By JULIÁN AGUILAR
LAREDO — The high walls of Alexander Estates, an affluent development nestled near this border city’s country club and golf course, were supposed to keep the narcotics world at bay. But when federal agents raided the stately home of a downtown perfume salesman in January, it reinforced a notion that is feared by Texas leaders: the drug war spillover from Mexico is much broader than shootouts and kidnappings — it is cloaked in the seemingly routine business transactions of the border economy.Neighbors stood, mouths agape, as federal agents seized loads of cash from the home of Vikram Datta, a polite family man who acquaintances said was so concerned with the quality of Laredo schools that he moved his teenage daughters back to their native New York. Federal agents leveled an accusation that shocked other residents: that Mr. Datta, 51, was a major player in the Black Market Peso Exchange, a decades-old system of laundering drug money and reinvesting it back into the economy.
According to Mr. Datta’s lawyers, who declined to make him or his family available for interviews, their client is a legitimate businessman who was entrapped by other drug-connected defendants to get lesser sentences for their own money-laundering schemes. But prosecutors contended, and a federal jury agreed in September when it convicted him on two counts of money-laundering conspiracy and one count of conspiracy to violate the travel act, that Mr. Datta’s sales of millions of dollars worth of perfume to corrupt buyers in Mexico were fueled by greed. He knew, they said, that the underground drug economy — involving some of the world’s largest suppliers of narcotics to North America — would make him rich.Getting Inside
The Black Market Peso Exchange has been on the federal government’s radar for years. The system was perfected by Colombian drug lords and later adopted by Mexican drug cartels: When drugs are sold in the United States, the proceeds, in American dollars, are smuggled back into Mexico or Colombia, where they are exchanged for pesos at a discounted rate.
The peso-exchange businesses then use the dollars to buy products in the United States — in Mr. Datta’s case, millions of dollars worth of perfume — and have them shipped to purchasers in Mexico or Colombia.
The Department of Justice created a task force to infiltrate the American businesses cooperating with these money-laundering schemes, initially targeting Colombian drug dealers buying computer parts in New York, according to prosecutors. On wiretaps, investigators learned of a similar market in Mexico, this time involving American perfume wholesalers.
In Laredo, Mr. Datta, an immigrant from India, was basking in financial success. He had come to the United States in 1983 and became a naturalized citizen in 1994, according to his lawyers. On a business trip to Laredo in 2000, he discovered that inland port’s gold mine: a downtown merchants sector where millions of dollars in goods and cash exchange hands every week.
Just a year after renting his first retail space in Laredo, Mr. Datta had four profitable perfume stores in the city in addition to operations in New York, Arizona and California. He was making $30 million in annual sales, his lawyer said.
Federal prosecutors, however, said that by 2009 Mr. Datta was an experienced money launderer for Mexico’s Sinaloa drug cartel.
‘All Sinaloa Money’
In 2009, the Justice Department task force focused an investigation on Ajay and Ankur Gupta, father and son perfume vendors in New Jersey who were accused of playing in the black market and, over a decade, netting millions of dollars. Mr. Datta’s lawyers said the Guptas were known for careless transactions like picking up plastic-wrapped bulk cash in parking lots behind fast-food restaurants. When they were arrested, Mr. Datta’s name surfaced in their records, and Mr. Datta’s lawyers said the Guptas agreed to help implicate some of their business partners in order to shorten potential 20-year sentences.

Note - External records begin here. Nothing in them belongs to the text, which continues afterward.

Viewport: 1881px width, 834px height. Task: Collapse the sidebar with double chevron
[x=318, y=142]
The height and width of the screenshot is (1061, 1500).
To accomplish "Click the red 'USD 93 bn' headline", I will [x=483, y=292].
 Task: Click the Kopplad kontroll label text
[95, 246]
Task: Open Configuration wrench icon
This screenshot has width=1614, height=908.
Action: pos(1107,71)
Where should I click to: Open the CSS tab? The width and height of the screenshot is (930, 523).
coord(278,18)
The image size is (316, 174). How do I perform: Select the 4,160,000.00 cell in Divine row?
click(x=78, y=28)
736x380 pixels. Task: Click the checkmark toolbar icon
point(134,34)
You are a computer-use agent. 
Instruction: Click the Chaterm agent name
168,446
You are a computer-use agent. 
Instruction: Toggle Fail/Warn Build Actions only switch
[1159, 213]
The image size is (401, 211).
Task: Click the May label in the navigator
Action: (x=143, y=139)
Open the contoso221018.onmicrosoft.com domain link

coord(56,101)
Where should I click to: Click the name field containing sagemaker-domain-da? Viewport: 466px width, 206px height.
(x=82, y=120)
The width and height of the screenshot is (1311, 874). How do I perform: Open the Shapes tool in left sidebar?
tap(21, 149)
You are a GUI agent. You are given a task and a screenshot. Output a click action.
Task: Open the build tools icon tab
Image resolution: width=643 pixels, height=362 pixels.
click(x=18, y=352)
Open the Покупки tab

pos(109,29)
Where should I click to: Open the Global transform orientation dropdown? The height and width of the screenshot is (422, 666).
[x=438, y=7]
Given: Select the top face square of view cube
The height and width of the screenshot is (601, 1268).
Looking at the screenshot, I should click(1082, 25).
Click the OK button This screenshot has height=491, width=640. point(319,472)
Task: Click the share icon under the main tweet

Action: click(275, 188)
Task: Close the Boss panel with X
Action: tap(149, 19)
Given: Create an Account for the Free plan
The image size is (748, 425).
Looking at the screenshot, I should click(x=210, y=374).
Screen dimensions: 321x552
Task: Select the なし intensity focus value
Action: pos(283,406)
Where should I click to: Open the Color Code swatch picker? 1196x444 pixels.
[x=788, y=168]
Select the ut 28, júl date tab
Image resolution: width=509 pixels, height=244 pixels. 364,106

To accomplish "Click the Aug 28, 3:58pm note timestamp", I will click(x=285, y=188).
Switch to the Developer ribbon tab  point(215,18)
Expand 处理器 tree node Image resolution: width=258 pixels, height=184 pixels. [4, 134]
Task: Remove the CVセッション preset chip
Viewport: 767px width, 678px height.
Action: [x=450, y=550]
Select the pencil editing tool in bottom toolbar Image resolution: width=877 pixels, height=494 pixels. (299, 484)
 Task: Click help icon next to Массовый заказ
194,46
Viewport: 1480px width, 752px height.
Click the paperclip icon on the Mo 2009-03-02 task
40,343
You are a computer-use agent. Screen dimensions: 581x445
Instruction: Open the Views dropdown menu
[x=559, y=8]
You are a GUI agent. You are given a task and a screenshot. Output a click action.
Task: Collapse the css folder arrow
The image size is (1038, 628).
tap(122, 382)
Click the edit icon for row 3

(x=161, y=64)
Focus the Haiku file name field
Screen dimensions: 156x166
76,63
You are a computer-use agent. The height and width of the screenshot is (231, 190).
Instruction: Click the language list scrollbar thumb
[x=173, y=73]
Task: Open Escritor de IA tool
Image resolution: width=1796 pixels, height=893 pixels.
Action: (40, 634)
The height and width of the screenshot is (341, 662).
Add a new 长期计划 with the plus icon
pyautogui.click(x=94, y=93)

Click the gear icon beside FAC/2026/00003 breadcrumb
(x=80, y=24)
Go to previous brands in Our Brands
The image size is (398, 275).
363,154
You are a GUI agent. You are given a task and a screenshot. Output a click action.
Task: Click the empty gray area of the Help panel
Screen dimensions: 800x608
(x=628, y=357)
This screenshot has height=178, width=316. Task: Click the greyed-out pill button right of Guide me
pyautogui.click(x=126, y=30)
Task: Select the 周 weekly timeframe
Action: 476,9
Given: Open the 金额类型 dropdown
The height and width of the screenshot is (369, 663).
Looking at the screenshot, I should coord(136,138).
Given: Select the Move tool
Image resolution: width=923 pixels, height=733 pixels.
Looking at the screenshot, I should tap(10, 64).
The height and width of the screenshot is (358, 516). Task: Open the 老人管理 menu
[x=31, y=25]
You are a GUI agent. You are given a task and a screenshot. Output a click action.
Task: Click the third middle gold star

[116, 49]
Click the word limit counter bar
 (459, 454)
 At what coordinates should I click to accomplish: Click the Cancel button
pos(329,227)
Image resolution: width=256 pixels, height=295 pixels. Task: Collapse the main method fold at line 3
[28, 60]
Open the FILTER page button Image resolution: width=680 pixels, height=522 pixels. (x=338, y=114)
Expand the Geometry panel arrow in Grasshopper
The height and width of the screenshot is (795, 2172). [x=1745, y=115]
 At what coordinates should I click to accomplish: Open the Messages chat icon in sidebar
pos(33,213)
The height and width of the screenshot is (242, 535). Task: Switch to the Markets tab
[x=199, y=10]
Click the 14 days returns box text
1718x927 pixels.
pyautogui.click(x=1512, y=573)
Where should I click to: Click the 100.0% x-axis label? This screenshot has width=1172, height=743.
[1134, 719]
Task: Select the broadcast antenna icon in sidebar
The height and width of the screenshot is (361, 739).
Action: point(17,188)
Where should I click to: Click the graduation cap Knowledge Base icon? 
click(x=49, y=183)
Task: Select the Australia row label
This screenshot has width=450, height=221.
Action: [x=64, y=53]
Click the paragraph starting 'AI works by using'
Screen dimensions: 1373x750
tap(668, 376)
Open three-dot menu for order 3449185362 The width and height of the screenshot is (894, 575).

The Guptas’ lawyers refused to comment because their clients clients’ cases have not been closed.
An attorney for Mr. Datta said the Guptas tried repeatedly to draw in Mr. Datta, trying to give him large cash payments, which he refused. Finally, prosecutors said, he accepted. At a 2010 trade show in Las Vegas, the Guptas introduced Mr. Datta to someone they claimed was a perfume vendor from Baja California Sur, Mexico. The man was actually an undercover federal agent.